That's me in the middle on chemo
I lost all my hair and puffed up
like a steamed raisin. I and my
friends got hours of humor out of
that look.
My dad was a part time clown.
He and his buddies had an act that they would bring to hospitals, schools,
parties, whoever would have them. Dad enjoyed doing that. Don't get me wrong, I
loved my dad and thought it was kind of fun to have a clown for a dad, but I
didn't find their act very funny. Probably because I wasn't a little kid when he started doing that. I thought the Three Stooges were funny. Sixty
years later, I watch the Stooges and I don't see it anymore. I can't figure out what it was that I saw as funny back then. Again, Jerry Lewis movies, funny when I was a
child. Not funny now.
My sense of humor is drawn
more from satire and self deprecating jokes. I can take a joke about
myself just as long as it isn't cruel. I don't consider jokes about my fat ass
to be cruel, nor my flat feet. I can take a joke about being gay just as long
as it isn't meant to degrade me or cast me as something less than human. I
especially like situational humor. Mark could never understand why I liked to
watch Seinfeld, but I found it funny. I love David Sedaris, we listened to his
books on CD every time we drove up from Florida.
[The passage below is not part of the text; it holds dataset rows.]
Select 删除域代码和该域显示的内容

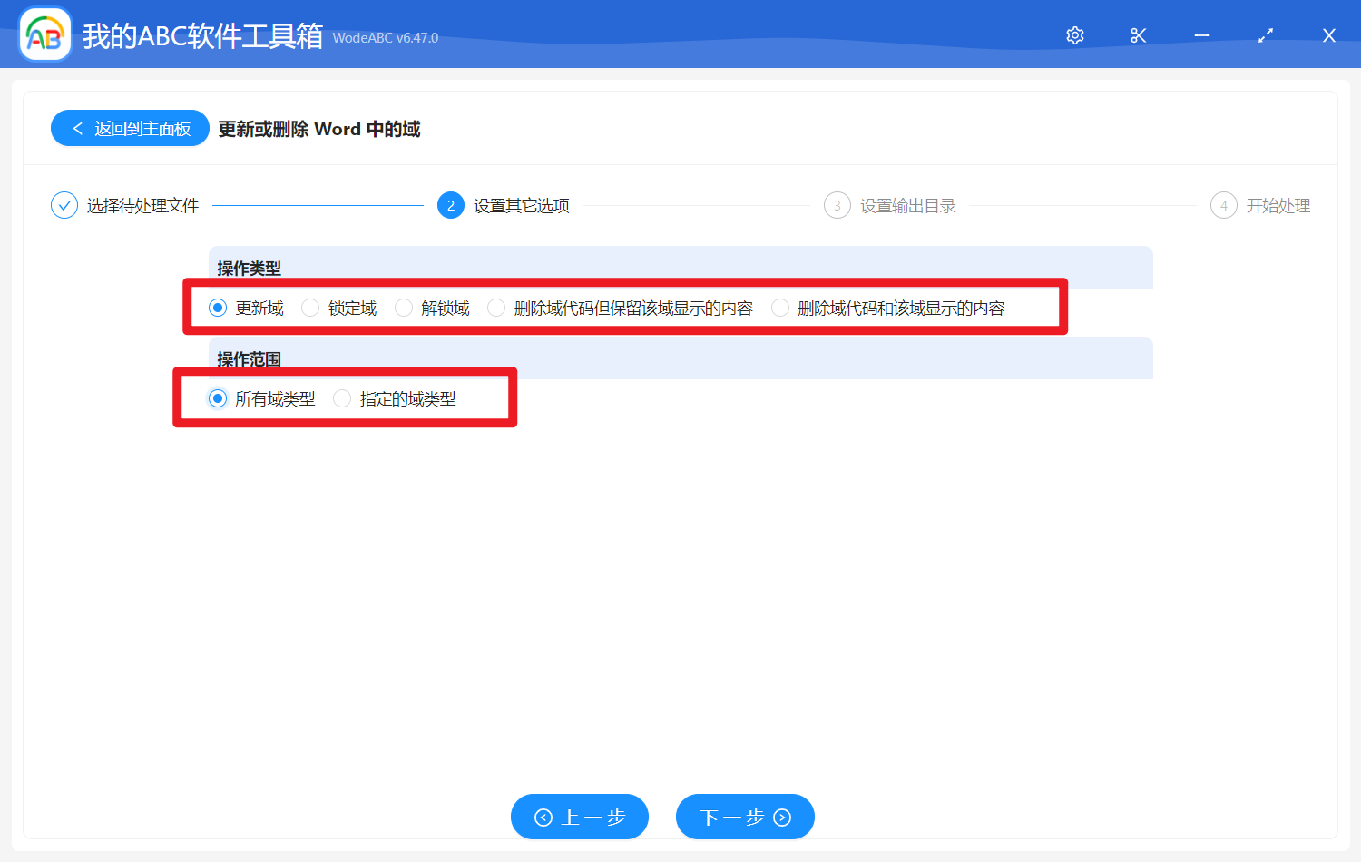780,308
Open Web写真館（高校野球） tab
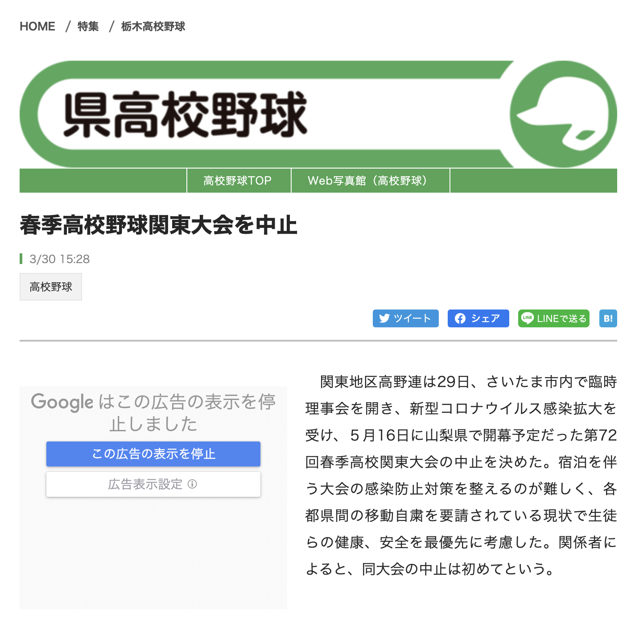 (x=370, y=181)
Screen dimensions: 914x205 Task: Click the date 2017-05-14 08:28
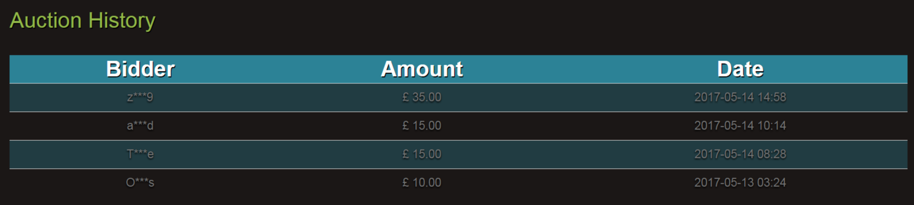click(740, 154)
Now we have a real tragedy
down in Florida. People left with nothing, looking for help. I don't find
anything about those people and their situation funny. What I do find funny are
those who rode out the storm on its periphery and are now whining about no
electric and no place to go out drinking. They have a roof over their heads,
but it is hot and humid. Having spent two weeks in that situation, I know it
can be trying so I thought some humor would help. I made a few little comments
on the Facebook that I thought were mildly humorous and they weren't
appreciated. Sorry, it's how I handle adversity. When I had cancer and was
going through twelve weeks of intense chemo, I made jokes. My friends made jokes. Anyway, I have taken
my name off of the offended friends list who didn't like my jokes. They call it 'unfriending'. It doesn't mean I don't like them, or don't want to be their friend. But I certainly
wouldn't want to offend them again, because I'm not going to stop making jokes.